Life cycle assessment of self-healing geopolymer concrete

Abstract

Current construction developments are trending towards more sustainable practices with greener alternative materials such as geopolymers. Geopolymers are a class of cementitious materials based on inorganic polymers, which are promising substitutes for ordinary Portland cement (OPC). However, studies have shown that geopolymers are more prone to crack propagation, which leads to reduced durability and serviceability. This study assesses the environmental impacts of a method for self-healing in geopolymers. The proposed self-healing method makes use of embedded microcapsules containing alkali-activators in geopolymer concrete.

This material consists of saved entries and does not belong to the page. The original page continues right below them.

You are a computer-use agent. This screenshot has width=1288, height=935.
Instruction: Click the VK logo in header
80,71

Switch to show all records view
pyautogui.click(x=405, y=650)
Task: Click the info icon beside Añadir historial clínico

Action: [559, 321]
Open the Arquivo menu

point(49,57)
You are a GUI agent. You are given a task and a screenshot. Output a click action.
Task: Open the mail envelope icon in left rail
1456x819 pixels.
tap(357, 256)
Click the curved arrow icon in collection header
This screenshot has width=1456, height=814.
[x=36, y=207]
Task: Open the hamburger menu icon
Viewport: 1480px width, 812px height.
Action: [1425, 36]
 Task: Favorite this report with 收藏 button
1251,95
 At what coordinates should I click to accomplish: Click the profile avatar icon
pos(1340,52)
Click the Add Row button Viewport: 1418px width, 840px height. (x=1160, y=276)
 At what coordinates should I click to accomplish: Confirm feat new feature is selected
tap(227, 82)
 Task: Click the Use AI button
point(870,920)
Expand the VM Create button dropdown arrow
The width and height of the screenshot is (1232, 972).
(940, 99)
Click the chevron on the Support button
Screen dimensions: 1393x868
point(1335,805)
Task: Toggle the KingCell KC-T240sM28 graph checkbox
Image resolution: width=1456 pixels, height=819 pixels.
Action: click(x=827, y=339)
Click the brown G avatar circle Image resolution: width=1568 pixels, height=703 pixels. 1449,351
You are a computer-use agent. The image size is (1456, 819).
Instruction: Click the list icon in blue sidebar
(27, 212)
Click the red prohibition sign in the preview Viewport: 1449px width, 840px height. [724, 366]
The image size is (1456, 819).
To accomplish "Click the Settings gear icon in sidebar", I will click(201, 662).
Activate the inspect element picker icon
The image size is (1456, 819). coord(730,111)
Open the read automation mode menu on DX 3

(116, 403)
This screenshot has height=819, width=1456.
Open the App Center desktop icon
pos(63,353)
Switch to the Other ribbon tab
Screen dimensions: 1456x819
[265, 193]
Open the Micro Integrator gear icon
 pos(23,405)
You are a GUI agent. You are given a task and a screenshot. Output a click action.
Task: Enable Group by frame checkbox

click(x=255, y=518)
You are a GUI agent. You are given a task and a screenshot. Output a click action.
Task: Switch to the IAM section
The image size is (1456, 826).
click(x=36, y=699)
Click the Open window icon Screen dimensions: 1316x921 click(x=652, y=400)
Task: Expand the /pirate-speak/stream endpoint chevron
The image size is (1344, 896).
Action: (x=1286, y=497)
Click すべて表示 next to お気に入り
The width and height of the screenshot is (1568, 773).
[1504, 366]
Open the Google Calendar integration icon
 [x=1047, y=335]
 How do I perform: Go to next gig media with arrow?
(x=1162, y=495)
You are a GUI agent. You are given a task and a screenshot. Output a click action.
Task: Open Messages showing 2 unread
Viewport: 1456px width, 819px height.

This study aims to quantify the expected additional environmental impacts brought about by adding self-healing microcapsules to geopolymers. Life cycle assessment (LCA) of the self-healing geopolymer is important to justify its use from an environmental viewpoint. The system boundaries for this LCA focuses on a cradle-to-gate perspective. The life-cycle inventory analysis (LCI) was done using databases in the OpenLCA software and literature. Life cycle impact assessment (LCIA) was carried out using the CML-IA methodology. Self-healing geopolymer concrete was better in global warming potential but worse in other environmental impact categories than conventional OPC concrete. The main contributors of the impacts are the alkali-activator production and the self-healing microcapsules. For microcapsule production, the solvent and the wall-forming monomer are the primary contributors to the assessed environmental impacts. Based on the LCA, areas for improvement of self-healing for geopolymers are also discussed. • Embedded activator microcapsules give geopolymer concrete self-healing capacity. • Life cycle assessment of such self-healing geopolymer concrete is performed. • Global warming potential of the product is lower than that of Portland cement concrete. • Other environmental impacts are higher due to the production of the capsules.